La politica è tutta concentrata sull’«italianità» sì o no di Alitalia e Telecom (per la prima, il concetto si è già dimostrato piuttosto fallimentare grazie alle passate decisioni del governo Berlusconi), ma intanto il mercato si muove e pare proprio che domani potrebbe ufficializzarsi il passaggio della compagnia italiana di bandiera ad Air France. Si aspetta il cda di Alitalia, ma già il board del gruppo francese sembra essere deciso a salire al 50% di azioni (rispetto all’attuale 25%), stando attento però a non superare questa soglia per non consolidare (ovvero accollare tutto su di sé) il debito.

Intanto, sempre domani (e a conferma che il gioco si fa serio), il ministro delle Infrastrutture e Trasporti, Maurizio Lupi, volerà a Parigi per incontrare il suo collega francese, Frederic Cuvillier, proprio per affrontare, tra le altre questioni, il caso Alitalia-Air France. La compagnia francese, in ogni caso, sembra più determinata, e dovrà convincere la compagna di cordata, l’olandese Klm, che invece sul dossier Alitalia appare ancora scettica. «Nonostante le reticenze iniziali – scriveva ieri il quotidiano economico parigino Les Echos – il presidente e direttore generale di Air France-Klm, Alexandre de Juniac, sembra risoluto a prendere il controllo di Alitalia». Anzi, spiegano al giornale fonti del gruppo, «le necessità finanziarie di Alitalia non sono così colossali e sono alla portata di Air France-Klm anche se non è il miglior momento».

Air France-Klm, che dal 2008 detiene il 25% del capitale sociale dell’ex compagnia di bandiera italiana, potrebbe quindi salire fino al 50%. Per limitare i rischi, però, «sarebbe pronto a partecipare alla ricapitalizzazione di Alitalia e a raccogliere l’eventuale inoptato ma senza superare la soglia del 50%, in modo da non dover farsi carico del debito.

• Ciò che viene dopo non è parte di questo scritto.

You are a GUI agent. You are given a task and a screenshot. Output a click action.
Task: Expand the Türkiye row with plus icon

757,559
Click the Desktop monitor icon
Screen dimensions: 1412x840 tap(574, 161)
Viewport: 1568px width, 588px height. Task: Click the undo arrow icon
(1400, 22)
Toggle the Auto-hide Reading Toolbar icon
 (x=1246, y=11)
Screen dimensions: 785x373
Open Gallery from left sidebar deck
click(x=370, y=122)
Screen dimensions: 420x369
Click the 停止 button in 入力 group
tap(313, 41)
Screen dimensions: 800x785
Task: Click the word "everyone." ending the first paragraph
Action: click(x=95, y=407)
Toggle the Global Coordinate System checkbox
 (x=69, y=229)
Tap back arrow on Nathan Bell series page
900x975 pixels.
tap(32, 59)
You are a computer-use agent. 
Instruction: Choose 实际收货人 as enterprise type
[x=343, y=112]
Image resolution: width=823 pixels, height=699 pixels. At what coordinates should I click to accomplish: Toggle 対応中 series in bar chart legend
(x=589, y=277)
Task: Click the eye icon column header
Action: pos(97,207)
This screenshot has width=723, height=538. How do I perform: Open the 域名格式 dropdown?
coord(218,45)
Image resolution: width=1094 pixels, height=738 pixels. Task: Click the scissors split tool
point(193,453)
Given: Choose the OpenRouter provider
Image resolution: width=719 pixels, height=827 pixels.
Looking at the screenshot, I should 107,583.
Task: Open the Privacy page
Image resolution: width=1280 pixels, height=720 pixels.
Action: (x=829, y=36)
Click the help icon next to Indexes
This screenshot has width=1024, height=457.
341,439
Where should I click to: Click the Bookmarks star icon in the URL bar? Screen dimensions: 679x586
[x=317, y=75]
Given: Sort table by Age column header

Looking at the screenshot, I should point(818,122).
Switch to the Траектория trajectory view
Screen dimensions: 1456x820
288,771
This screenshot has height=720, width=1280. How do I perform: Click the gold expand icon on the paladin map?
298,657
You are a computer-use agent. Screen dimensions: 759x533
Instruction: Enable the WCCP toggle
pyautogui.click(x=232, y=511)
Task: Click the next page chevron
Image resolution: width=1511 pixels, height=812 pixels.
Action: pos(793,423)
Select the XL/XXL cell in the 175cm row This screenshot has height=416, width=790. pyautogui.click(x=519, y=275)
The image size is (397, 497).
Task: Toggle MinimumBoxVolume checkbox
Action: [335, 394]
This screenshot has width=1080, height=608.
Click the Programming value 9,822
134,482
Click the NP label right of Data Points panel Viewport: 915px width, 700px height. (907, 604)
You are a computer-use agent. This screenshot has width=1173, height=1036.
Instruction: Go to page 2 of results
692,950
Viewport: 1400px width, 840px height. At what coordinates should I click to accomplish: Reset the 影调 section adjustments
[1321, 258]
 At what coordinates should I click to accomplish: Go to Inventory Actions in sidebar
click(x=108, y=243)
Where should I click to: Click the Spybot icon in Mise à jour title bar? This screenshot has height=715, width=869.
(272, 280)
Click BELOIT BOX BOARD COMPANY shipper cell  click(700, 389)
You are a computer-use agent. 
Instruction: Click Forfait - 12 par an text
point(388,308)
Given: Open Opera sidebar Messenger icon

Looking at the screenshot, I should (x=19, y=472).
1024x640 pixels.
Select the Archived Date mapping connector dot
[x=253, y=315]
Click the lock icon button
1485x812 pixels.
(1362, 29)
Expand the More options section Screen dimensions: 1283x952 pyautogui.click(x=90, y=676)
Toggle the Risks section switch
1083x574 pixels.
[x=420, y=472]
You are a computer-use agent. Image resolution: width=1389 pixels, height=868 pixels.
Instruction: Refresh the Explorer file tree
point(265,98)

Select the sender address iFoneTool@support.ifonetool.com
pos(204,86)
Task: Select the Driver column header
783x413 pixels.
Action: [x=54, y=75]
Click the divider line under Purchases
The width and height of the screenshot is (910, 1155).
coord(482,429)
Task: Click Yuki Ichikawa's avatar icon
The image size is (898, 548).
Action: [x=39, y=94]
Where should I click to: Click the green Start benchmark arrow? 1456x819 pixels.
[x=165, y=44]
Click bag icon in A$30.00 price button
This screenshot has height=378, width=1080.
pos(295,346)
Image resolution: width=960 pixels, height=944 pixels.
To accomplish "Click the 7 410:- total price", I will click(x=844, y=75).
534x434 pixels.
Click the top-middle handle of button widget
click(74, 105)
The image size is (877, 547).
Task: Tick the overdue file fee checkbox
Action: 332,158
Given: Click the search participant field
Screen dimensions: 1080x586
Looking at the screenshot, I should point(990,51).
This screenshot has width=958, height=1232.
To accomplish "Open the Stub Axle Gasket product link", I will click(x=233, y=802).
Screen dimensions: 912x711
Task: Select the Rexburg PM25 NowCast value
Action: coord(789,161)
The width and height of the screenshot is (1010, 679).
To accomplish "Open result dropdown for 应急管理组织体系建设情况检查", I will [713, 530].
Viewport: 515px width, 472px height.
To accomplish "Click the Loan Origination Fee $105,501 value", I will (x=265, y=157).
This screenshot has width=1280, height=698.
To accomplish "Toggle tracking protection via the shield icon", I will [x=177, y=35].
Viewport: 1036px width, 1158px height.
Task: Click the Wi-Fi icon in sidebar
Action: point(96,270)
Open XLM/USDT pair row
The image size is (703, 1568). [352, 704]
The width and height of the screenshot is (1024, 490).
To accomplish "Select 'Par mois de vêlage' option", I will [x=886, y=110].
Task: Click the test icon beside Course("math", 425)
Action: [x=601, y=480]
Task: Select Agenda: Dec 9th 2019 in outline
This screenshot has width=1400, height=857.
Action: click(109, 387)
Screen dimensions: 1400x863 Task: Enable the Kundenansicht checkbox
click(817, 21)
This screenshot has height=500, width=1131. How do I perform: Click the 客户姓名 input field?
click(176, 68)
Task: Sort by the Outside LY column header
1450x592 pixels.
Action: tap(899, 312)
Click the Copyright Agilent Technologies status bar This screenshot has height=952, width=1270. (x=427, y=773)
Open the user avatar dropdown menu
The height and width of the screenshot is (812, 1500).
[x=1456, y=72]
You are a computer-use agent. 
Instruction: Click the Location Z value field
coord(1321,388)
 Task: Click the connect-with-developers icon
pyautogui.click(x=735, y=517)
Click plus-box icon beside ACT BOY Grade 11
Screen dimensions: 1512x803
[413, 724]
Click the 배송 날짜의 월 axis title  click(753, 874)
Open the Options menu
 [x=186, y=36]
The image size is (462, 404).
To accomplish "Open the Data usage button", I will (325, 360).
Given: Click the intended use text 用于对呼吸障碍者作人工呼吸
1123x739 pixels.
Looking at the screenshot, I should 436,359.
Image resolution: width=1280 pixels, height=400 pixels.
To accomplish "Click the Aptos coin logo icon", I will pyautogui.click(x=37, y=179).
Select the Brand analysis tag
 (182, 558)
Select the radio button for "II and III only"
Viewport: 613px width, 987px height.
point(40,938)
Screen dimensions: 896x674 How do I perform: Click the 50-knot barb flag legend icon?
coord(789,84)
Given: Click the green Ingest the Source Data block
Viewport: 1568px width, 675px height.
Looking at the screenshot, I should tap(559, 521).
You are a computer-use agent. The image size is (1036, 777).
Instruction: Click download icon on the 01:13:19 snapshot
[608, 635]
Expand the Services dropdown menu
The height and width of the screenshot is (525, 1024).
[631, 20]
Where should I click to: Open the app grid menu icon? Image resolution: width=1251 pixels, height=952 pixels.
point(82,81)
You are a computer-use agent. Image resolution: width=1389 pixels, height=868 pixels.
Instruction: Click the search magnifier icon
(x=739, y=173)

La proposta sarebbe accompagnata da condizioni precise circa la ristrutturazione del debito».

L’obiettivo, spiega una fonte vicino al dossier, «non è di cancellare il debito di 1,1 miliardi di euro come nel 2008 ma di renderlo più sopportabile»: lo si potrebbe fare ad esempio ottenendo migliori condizioni per l’acquisto di aerei (voce che costituisce i due terzi del debito) grazie alle economie di scala garantite dall’integrazione. Il tutto a scapito degli attuali aerei presi in leasing, ritenuti troppo costosi dal colosso franco-olandese: per Les Echos, «senza dubbio andranno rivisti gli accordi conclusi nel 2008 con la società AP Fleet di Carlo Toto, basata in Irlanda, diventata la principale fornitrice degli aerei di Alitalia». In questo scenario, l’ipotesi che circola sarebbe quella di restituire tra i 18 e i 22 aerei di medio raggio e bloccare l’arrivo di 6 aerei widebody di lungo raggio.

In ogni caso, l’acquisto rappresenta una mossa delicata, che comunque cambierà gli equilibri della compagnia, facendo uscire definitivamente i «capitani coraggiosi» di investitura berlusconiana, che non appena scaduti gli obblighi relativi alle cessioni delle azioni, hanno subito cercato, come è evidente, di disfarsene e monetizzare: alla faccia della tanto decantata «italianità».

Su tutto si agita lo spettro di possibili esuberi: il sindacato italiano, in particolare l’Avia, teme infatti che l’acquisto pilotato dai francesi porti con sé ben 2 mila licenziamenti tra piloti, assistenti di volo e personale di terra.

Il governo per ora, almeno nelle dichiarazioni ufficiali, si mostra cauto: secondo il ministro dello Sviluppo economico, Flavio Zanonato, «al momento non esiste nulla di concreto, sono tutte cose raccontate dai giornali».

Per Raffaele Bonanni, segretario generale della Cisl, «i politici invece che predisporsi a fare polemiche, farebbero bene a usare la loro influenza su banche e imprese italiane, affinché si riuniscano intorno all’Alitalia che può fare ancora reddito anche in un’alleanza internazionale: dalle prossime scelte dipende il futuro, essere un sotto-hub di Parigi o stare in un sistema stellare di hub».

Sembra definitivamente tramontata la possibilità di acquisto da parte di Etihad, compagnia di Abu Dhabi, che avrebbe potuto proiettare Alitalia verso il Medio Oriente: il presidente e ceo James Hogan, che pure ha fatto shopping in diversi paesi, non ha confermato un interesse per l’Italia.